El Comité de Prevención de la Tortura alertó sobre hacinamiento extremo, celdas saturadas y riesgos crecientes para internos y personal policial.
El sistema penitenciario salteño atraviesa una de sus peores crisis. Rodrigo Solá, presidente del Comité Provincial para la Prevención de la Tortura, advirtió que la alcaldía provincial concentra hoy el escenario más crítico, con niveles de hacinamiento que superan incluso a los de la cárcel de Villa Las Rosas.
El edificio, inaugurado para alojar a 350 personas, llegó a contener más de 900 y actualmente sostiene alrededor de 700 internos. “En algunas celdas conviven cinco o seis personas, y no todos tienen camas. La seguridad muchas veces queda en manos de los propios internos”, describió Solá.
Según los registros oficiales, la sobrepoblación en la provincia ronda el 40%, aunque bajo estándares internacionales la cifra trepa al 150% si se incluyen comisarías. Allí, la situación también es crítica: “Hemos constatado lugares donde 30 o 40 personas comparten una celda bajo la vigilancia de apenas cuatro policías, dos de ellos mujeres”, detalló.

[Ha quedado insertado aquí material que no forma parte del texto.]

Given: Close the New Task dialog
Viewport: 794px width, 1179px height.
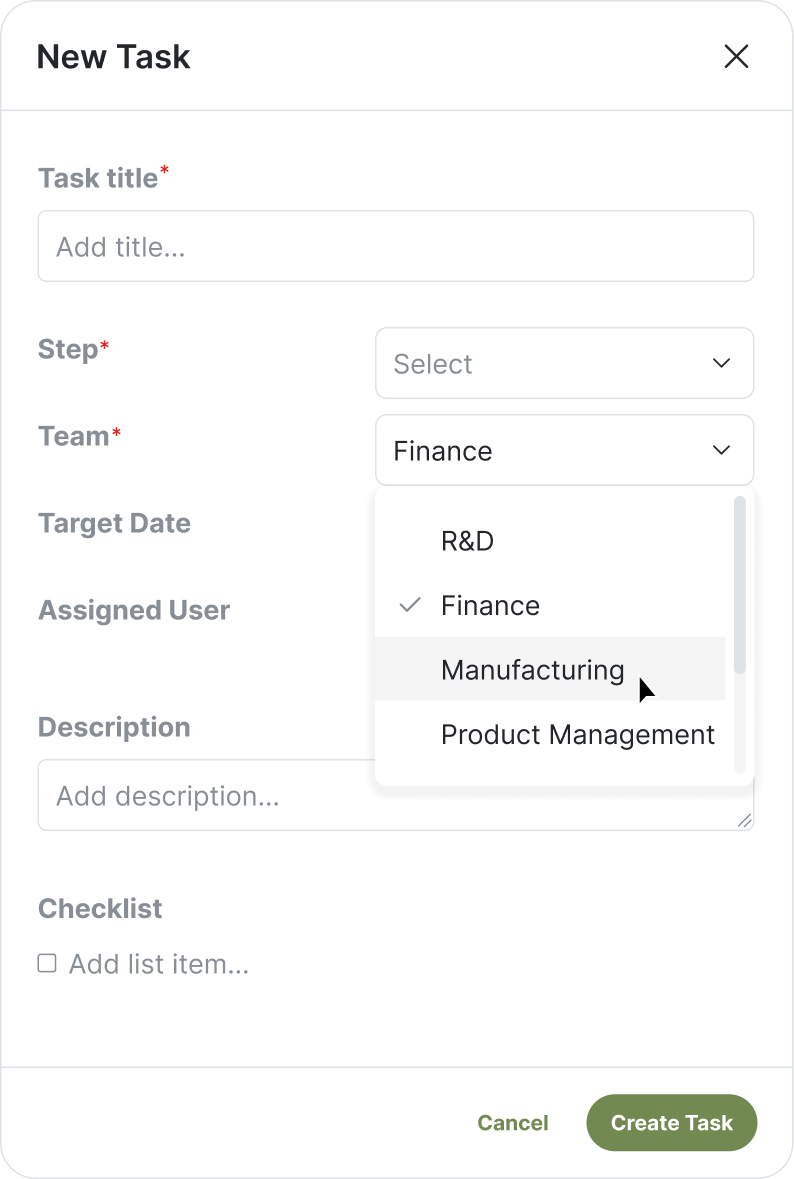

El Comité señaló además que la lentitud judicial y las trabas en el acceso a beneficios de progresividad agravan la crisis estructural. “La falta de capacidad en cárceles y alcaldías, sumada a la demora en los juicios, genera altos niveles de violencia y conflictividad”, advirtió Solá.
El organismo reclamó medidas urgentes para garantizar derechos básicos, aliviar la sobrepoblación y proteger tanto a quienes cumplen condenas como al personal penitenciario que debe trabajar en condiciones de riesgo permanente.